Art by Klara Auerbach

Providence Public School Districts have an exceptionally low level of academic instruction, despite neighboring an elite Ivy League institution. In the first episode of Season 3, hosts Morgan Awner ‘21 and Rachel Lim ‘21 take a step off College Hill and a look into the broken Providence schools. Featuring interviews from Domingo Morel Ph.D ‘14, a scholar on state takeovers, and Paige Clausius-Parks, a senior policy analyst at RI Kids Count, this episode illustrates the overwhelming issues with the schools in Providence, an explanation of state takeovers, and questions the direction of the intervention.

Special Thanks:

Domingo Morel is a Visiting Scholar at the Annenberg Institute for School Reform at Brown University and an Assistant Professor of Political Science at Rutgers University. He is the author of Takeover: Race, Education, and American Democracy (2018) and co-editor of Latino Mayors: Power and Political Change in the Postindustrial City (2018). He received his Ph.D. in political science from Brown University in 2014 and is an alum of the Providence Public School District.

Paige Clausius-Parks is a Senior Policy Analyst at RI Kids Count, an organization that provides comprehensive information on Rhode Island’s children and engages in information-based advocacy for the improvement of children’s lives. Clausius-Parks is a certified secondary grades social studies teacher and worked at the Metropolitan Regional Career and Technical Center.  She has a Masters in Education Administration from the Harvard University School of Graduation.

Special Thanks to Dan McGowan at the Boston Globe, for his continuous support of student journalism. 

If this episode dismays/ shocks/ intrigues you, please consider donating to the Providence Student Union, who do the critical work of empowering students in PVD to create change in their schools and communities. 

Hosts: Morgan Awner ’21 and Rachel Lim ’21

Script Writing and Interviews: Annika Sigfstead and Morgan Awner

Executive Producer: Emily Skahill


 Morgan: In June 2019, Johns Hopkins University released a report on the state of the Providence Public Schools. Here are some of the most telling parts:

The majority of teachers and students appeared to have largely given up on education.”
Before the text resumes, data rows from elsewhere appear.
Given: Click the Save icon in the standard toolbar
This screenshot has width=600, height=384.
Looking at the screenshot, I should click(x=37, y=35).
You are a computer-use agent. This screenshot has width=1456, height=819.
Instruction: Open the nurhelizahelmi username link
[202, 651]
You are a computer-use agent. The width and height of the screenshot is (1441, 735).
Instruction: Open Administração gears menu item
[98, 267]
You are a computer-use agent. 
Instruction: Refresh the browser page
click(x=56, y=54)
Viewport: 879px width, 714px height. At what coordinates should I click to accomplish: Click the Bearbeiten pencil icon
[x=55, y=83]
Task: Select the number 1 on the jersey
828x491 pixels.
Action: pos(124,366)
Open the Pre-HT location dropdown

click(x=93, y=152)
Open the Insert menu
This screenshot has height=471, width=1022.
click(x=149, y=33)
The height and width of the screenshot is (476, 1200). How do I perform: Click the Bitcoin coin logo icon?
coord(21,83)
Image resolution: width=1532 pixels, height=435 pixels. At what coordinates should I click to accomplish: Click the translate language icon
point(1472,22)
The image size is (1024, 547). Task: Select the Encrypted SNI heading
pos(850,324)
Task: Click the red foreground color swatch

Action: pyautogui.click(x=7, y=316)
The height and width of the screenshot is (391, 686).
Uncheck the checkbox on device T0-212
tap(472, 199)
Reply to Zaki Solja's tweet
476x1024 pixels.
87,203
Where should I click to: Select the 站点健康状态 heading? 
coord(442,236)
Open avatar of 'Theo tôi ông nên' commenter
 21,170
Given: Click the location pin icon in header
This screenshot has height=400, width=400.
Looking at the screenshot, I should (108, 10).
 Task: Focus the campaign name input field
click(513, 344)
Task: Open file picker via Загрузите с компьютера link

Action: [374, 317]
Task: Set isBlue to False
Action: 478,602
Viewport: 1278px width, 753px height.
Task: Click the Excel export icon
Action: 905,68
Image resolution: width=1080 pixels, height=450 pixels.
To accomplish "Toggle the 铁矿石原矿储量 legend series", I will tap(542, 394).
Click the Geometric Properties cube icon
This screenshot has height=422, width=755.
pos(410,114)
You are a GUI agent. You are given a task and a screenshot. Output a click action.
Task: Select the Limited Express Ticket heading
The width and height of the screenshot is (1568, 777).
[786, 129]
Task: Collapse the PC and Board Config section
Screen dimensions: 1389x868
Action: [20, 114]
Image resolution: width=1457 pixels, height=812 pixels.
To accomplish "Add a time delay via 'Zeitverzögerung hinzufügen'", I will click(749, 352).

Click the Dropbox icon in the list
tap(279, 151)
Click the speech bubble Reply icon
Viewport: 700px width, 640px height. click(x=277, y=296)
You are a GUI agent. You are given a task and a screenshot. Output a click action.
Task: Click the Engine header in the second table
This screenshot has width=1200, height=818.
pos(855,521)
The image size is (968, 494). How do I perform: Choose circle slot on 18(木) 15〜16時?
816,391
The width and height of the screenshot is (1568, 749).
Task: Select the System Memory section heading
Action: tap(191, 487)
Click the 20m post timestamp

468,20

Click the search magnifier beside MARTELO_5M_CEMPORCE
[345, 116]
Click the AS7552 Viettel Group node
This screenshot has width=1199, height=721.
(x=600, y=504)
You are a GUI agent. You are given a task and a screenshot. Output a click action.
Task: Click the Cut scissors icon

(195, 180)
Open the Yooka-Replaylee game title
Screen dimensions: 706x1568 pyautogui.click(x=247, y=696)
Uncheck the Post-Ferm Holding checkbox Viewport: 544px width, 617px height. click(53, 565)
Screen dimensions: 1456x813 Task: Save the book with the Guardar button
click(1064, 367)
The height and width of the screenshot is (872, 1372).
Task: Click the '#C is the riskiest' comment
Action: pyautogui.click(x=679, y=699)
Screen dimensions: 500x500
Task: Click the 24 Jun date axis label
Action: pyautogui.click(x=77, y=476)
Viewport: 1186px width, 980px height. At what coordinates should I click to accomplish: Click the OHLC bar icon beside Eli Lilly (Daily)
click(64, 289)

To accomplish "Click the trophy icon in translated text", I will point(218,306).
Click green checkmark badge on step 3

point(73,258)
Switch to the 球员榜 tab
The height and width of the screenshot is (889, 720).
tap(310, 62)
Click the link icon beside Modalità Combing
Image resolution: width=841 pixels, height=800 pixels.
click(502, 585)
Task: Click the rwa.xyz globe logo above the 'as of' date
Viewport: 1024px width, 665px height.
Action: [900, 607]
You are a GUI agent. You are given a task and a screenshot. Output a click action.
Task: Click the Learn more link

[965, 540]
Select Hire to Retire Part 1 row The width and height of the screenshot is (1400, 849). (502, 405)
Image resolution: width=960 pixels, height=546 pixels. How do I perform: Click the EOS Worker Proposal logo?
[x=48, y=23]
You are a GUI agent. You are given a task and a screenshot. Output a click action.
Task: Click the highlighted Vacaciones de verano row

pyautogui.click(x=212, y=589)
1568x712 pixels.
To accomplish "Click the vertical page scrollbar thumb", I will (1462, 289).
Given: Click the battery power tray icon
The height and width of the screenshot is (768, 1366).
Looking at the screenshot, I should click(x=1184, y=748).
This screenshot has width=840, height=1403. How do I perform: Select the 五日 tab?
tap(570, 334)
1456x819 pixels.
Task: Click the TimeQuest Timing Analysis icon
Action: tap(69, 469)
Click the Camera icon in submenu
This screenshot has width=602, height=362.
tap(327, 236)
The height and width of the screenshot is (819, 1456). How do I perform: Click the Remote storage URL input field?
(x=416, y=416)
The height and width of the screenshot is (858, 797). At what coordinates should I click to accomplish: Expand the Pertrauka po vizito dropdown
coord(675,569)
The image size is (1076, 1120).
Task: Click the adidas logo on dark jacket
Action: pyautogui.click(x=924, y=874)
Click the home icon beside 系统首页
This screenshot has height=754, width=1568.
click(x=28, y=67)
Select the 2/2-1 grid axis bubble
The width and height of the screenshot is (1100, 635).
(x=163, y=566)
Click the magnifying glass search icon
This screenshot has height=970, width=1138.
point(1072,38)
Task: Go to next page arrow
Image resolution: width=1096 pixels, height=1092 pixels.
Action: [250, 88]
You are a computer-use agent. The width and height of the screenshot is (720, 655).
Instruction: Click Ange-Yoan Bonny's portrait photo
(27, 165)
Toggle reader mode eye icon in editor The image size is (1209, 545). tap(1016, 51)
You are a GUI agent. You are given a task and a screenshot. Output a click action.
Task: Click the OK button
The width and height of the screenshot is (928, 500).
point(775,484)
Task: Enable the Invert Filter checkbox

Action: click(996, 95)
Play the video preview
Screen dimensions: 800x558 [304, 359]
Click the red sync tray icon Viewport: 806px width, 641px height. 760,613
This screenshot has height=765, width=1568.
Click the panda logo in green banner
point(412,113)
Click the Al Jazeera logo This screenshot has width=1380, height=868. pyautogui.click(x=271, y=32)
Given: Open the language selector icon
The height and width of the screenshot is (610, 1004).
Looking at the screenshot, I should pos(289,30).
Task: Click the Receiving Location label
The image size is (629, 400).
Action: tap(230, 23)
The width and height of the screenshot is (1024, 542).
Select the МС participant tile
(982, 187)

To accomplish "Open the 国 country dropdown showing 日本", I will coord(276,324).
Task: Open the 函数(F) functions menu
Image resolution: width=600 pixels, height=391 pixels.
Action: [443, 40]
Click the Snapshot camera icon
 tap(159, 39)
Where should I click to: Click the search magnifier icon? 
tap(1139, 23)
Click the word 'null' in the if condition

“Students spent most of their time on their phones or socializing, yelling, or moving about the room.”

“There was a leaking raw sewer pipe for over a year. It dripped on the heads of the children as they passed through the threshold, and they had to dodge the drips and the puddle”.

Rachel: Beyond this scathing report, more problems have come to light. Parents and teachers attended public forums and shared harrowing stories. 

“Last year I had a ninth grader that didn’t know how to read”

Morgan: Even the new Education Commissioner did not hide the realities in Providence.

“I think the big takeaway is that things are actually worse than the report” 

Rachel: Today on BPRadio, we are going close to home, but worlds away from Brown University. We are going to see how one city, Providence, attempts to fix its broken education system. 

Morgan: This is the first episode in a series on the Providence Schools and the state takeover, and a look into the heart of the American education system.

So… Welcome to Season 3 of BPRadio. My name is Morgan Awner, [and I’m Rachel Lim. And we’re your hosts this season.] We are juniors at Brown University studying Public Policy and Economics and we’re excited for you to join us on this journey. Our first episode is on the Providence School Takeover, and we’re going to dive right in: 

Rachel: So let’s take a step back and look at what’s actually going on here. Providence is the largest school district in Rhode Island, with over 24,000 students in 41 schools. In a long standing trend, the academic outcomes of the district are way below the national average. 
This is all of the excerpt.